The truth for GenZ? Facebook is irrelevant.
Meta- the perfect definition of an existential strategy to stave off irrelevance. While there is a myriad of theories around the genesis of Meta (politics, legal distancing, and plausible deniability among them), the imminent death of Facebook seems to trump them all. The truth is, for the emerging demographics, Facebook is irrelevant. Teenage users in the US have declined by 13% since 2019 and are projected to drop 45% over the next two years, driving an overall decline in daily users in the company’s most lucrative ad market. And the younger a user is, the less they engage with the app.
Facebook isn’t even in the top 3, which is ruled by TikTok, YouTube, and the metaverse Roblox. So if FB is on its way out, it might as well build a new place. ‘Cause their future relies on the young generation, and FB is not getting them. FB just seems unable to innovate.
Enter Meta, and the focus on the metaverse. Makes sense. They can leave Facebook to the Boomers and aging millennials and develop the next place for the new generations? Maybe so.

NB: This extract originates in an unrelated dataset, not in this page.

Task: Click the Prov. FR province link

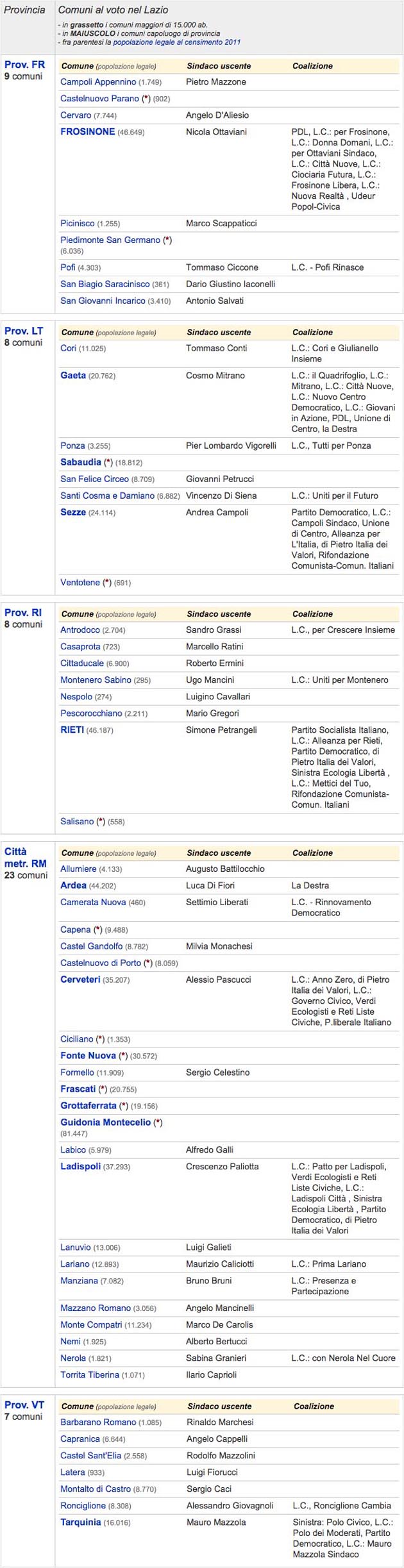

Gen Z marketing expert Quynh Mai described the appeal well, “The metaverse is a natural extension of the world they already live online. Most Gen Z consumers would first and foremost describe the metaverse as a place where they can be anyone or anything they want. This freedom to interact socially, unshackled by the limitations of gender, race, location, or physicality, empowers them to express themselves in ways simply not possible IRL”.